Ursprünglich erstelltes Konzept der Spartentrennung war ein gutes

St. Pölten, (SPI) - Wenig Verständnis zeigt der SPNÖ Kultursprecher, LAbg. Prof. Dr. Siegfried Nasko, für die aktuellen Entwicklungen im Zusammenhang mit der geplanten Spartentrennung der drei Bühnen -Festspielhaus, Schauspielhaus und Bühne im Hof - in St. Pölten. "Für mich war die ursprünglich erstellte Vereinbarung nach dem Eigentümerwechsel des ehemaligen Stadttheaters und zukünftigen Schauspielhaus eine gute. Dass nun das Musik-Theater, insbesondere die Operette, in der Landeshauptstadt vor dem Aus steht, war nie ein Thema und ist für mich rätselhaft", kommentiert der St. Pöltner Landtagsmandatar die neuen Pläne zur Bespielung der drei Häuser. "Sollte man bei diesem Vorhaben bleiben, besteht die Gefahr, wichtige Bundessubventionen vom Theatererhalterverband zu verlieren", warnt der NÖ-Politiker.
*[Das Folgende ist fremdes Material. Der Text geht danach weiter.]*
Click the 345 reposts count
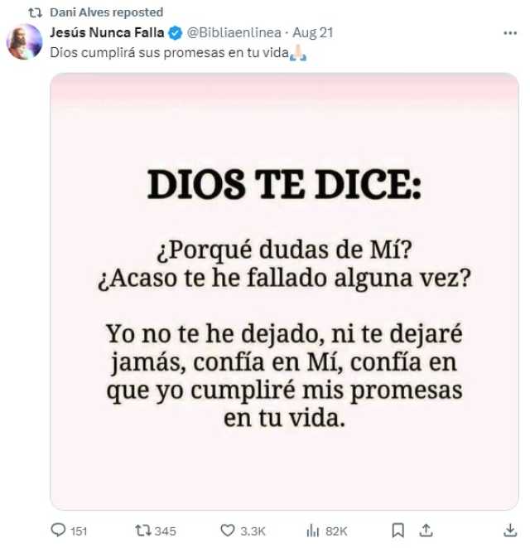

Nasko rechnet mit rund 550.000 Euro, die derzeit in der Luft hängen, sollte es zum "Operetten-Aus" in Niederösterreichs Landeshauptstadt kommen.****

Nach dem Eigentümerwechsel des Stadttheaters zum Land NÖ wurde ein Konzept unter den Bühnen ausgearbeitet, wobei das Musik-Theater im Festspielhaus konzentriert werden sollte, im Schauspielhaus schwerpunktmäßig Literatur, Volkskomödie und Stücke heimischer Autoren aber auch kleinere musikalische Produktionen am Spielplan stehen sollten. "Die aktuellen Vorgänge sind umso verwirrender, da in der Saison 2003 - 2004 das beste finanzielle Ergebnis der letzten 10 Jahre im ehemaligen Stadttheater erzielt wurde. Eine ‚39 % Steigerung' des zahlenden Publikums zeugt vom großen Einsatz des bisherigen Teams", sieht LAbg. Nasko einen gewissen Widerspruch zu den beabsichtigten Maßnahmen.

"Kleinere musikalische Produktionen im Schauspielhaus waren im Konzept von Anfang an vorgesehen. Umso mehr wundert es mich jetzt, dass dieser Teil offensichtlich herausgestrichen wurde und damit die Operette aus St. Pölten verbannt werden soll. Wenn man schon keine großen teuren Eigeninszenierungen produzieren möchte, sollte wenigstens die Möglichkeit ins Auge gefasst werden, Produktionen von anderen Bühnen zuzukaufen", so Nasko abschließend.